■ DOCUMENT SEGMENT:
■ ■ ■

This article initially appeared in the Guardian in July 2018.
‘Give a homeless person a camera and they will see the city in a different way’
“You’re worth nothing,” Colin’s stepfather used to tell him as a child. Even now, sleeping rough on the streets of Manchester, the words haunt him; as a child he started believing it himself, and is still racked with self-doubt.
It’s easier not to think what demons might be plaguing a person sleeping rough. Much simpler to keep walking, pass them by: out of sight, out of mind. It’s the natural response, says Alex Greenhalgh, co-founder of social enterprise People of the Streets.
“The norm is being ignored or sidelined,” he says. “Or pitied with an awkward smile. It’s a totally isolating experience.”
The one perspective nobody ever sees, says Greenhalgh, is the one that really matters: that of the person in the doorway, the man or woman inside the sleeping bag, and the world as they see it looking out.
So Greenhalgh, 22, has come straight out of university and created Stories of the Streets – part fundraiser, part social art project – to turn the tables. Working with local homeless charities and support networks, first in Nottingham, where he was studying, and most recently in Manchester, the project puts disposable cameras into the hands of people sleeping rough and encourages them to capture the world as they see it. The pictures are then developed, framed, and put on sale in a public exhibition, with a share of the proceeds going to the street photographer.
The latest photos went on display last week, in the Manchester Arndale shopping centre. They range from some of Manchester’s most iconic buildings to abstractions of detail: a pair of shoes, a lighter, cracks of light through blinds in some unknown darkened room.
Altering the perceptions of average citizens is fundamental to the problem of homelessness. We want to change minds
This isn’t a rescue operation, nor does it put a roof over someone’s head but one of the photographers, Omar Itani, 23, who has been in and out of sheltered accommodation and been forced to sleep rough, says that the project has real power.

■ ■ ■

■ MATERIAL:

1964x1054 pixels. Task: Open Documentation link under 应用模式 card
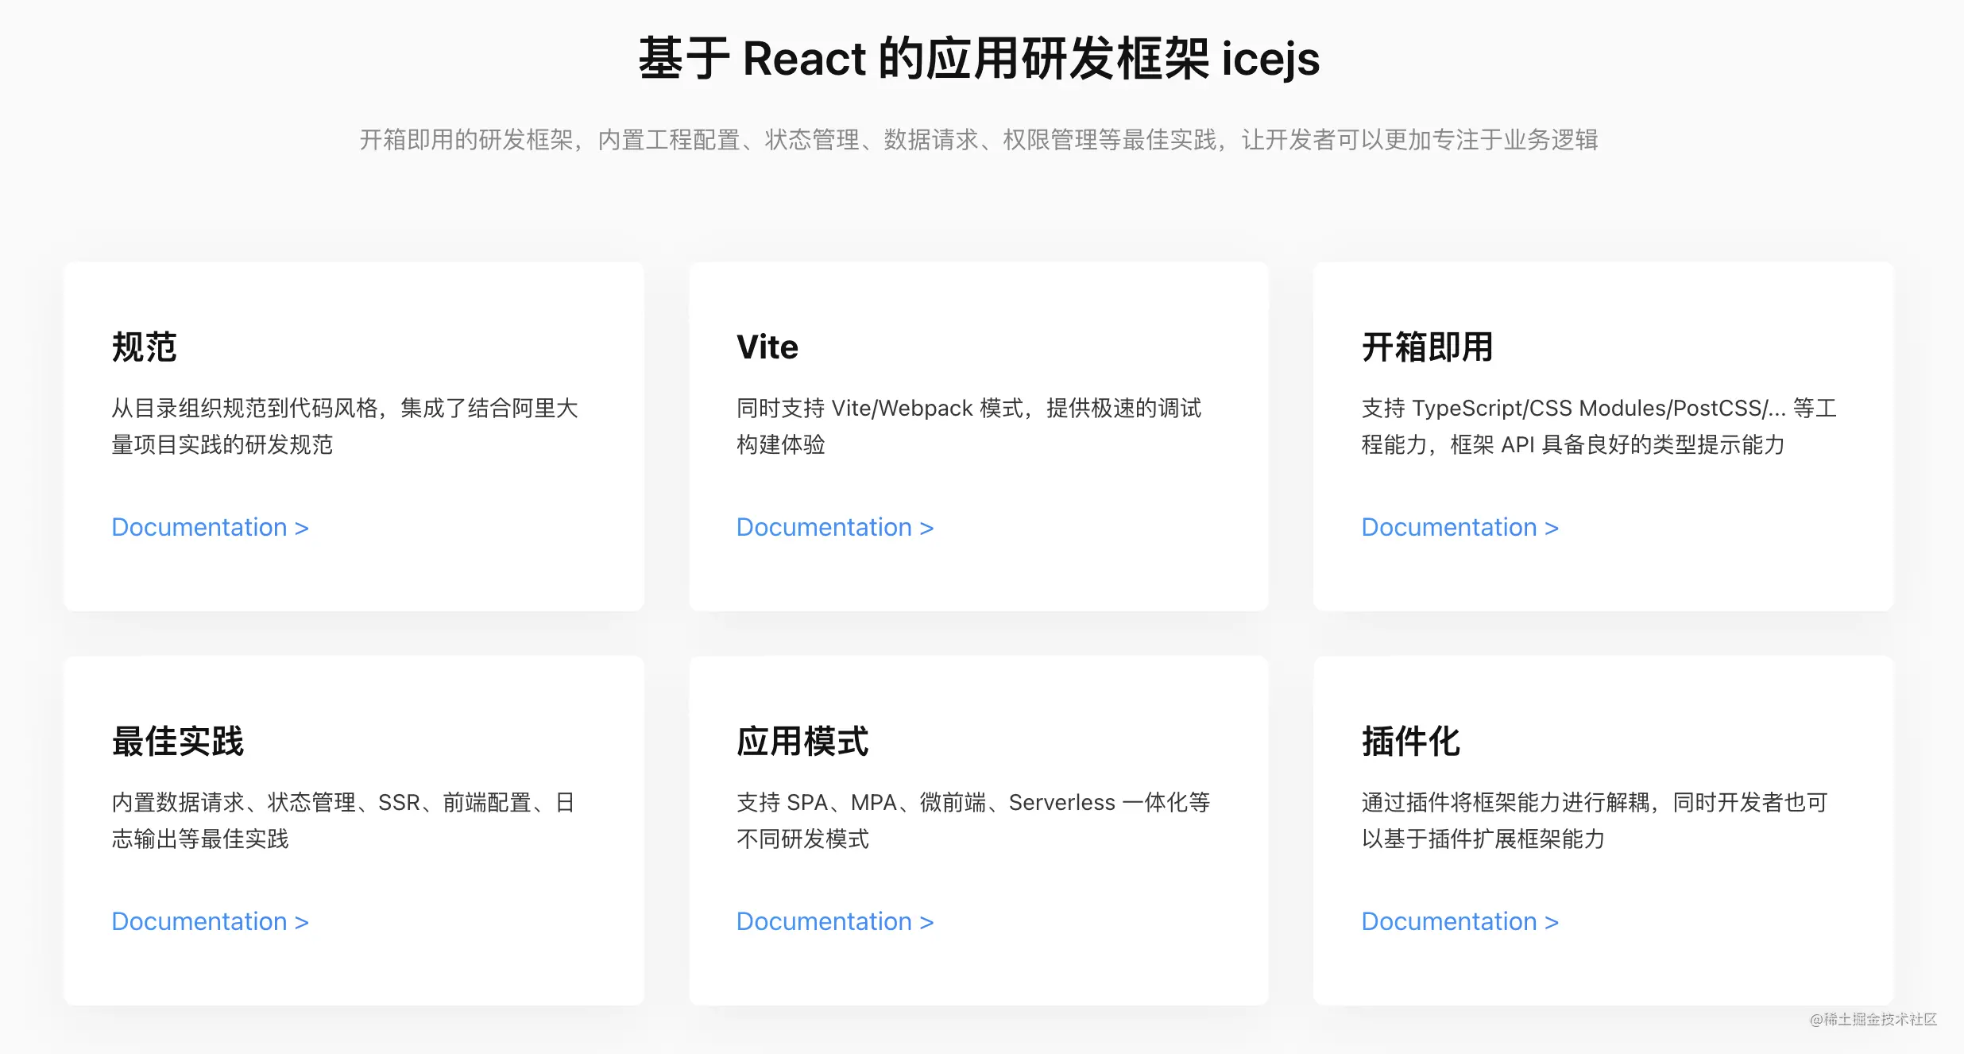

■ ■ ■

■ EXERCISE TASKS:
• a. In the article on the homeless photography project, copy the passage between "Altering the perceptions" and "has real power.", inclusive, but put "charity mission" where it says "rescue operation".
• b. Summarize the article on the homeless photography project in two sentences.
The records that come after the article are separate material and have nothing to do with it.

■ TASK RESULTS:
• a.
Altering the perceptions of average citizens is fundamental to the problem of homelessness. We want to change minds
This isn’t a charity mission, nor does it put a roof over someone’s head but one of the photographers, Omar Itani, 23, who has been in and out of sheltered accommodation and been forced to sleep rough, says that the project has real power.

• b. Alex Greenhalgh, 22, co-founder of People of the Streets, created Stories of the Streets, a project that gives disposable cameras to people sleeping rough so they can capture the world as they see it. The pictures are developed, framed, and sold in a public exhibition, most recently at the Manchester Arndale shopping centre, and a share of the proceeds goes to the photographer.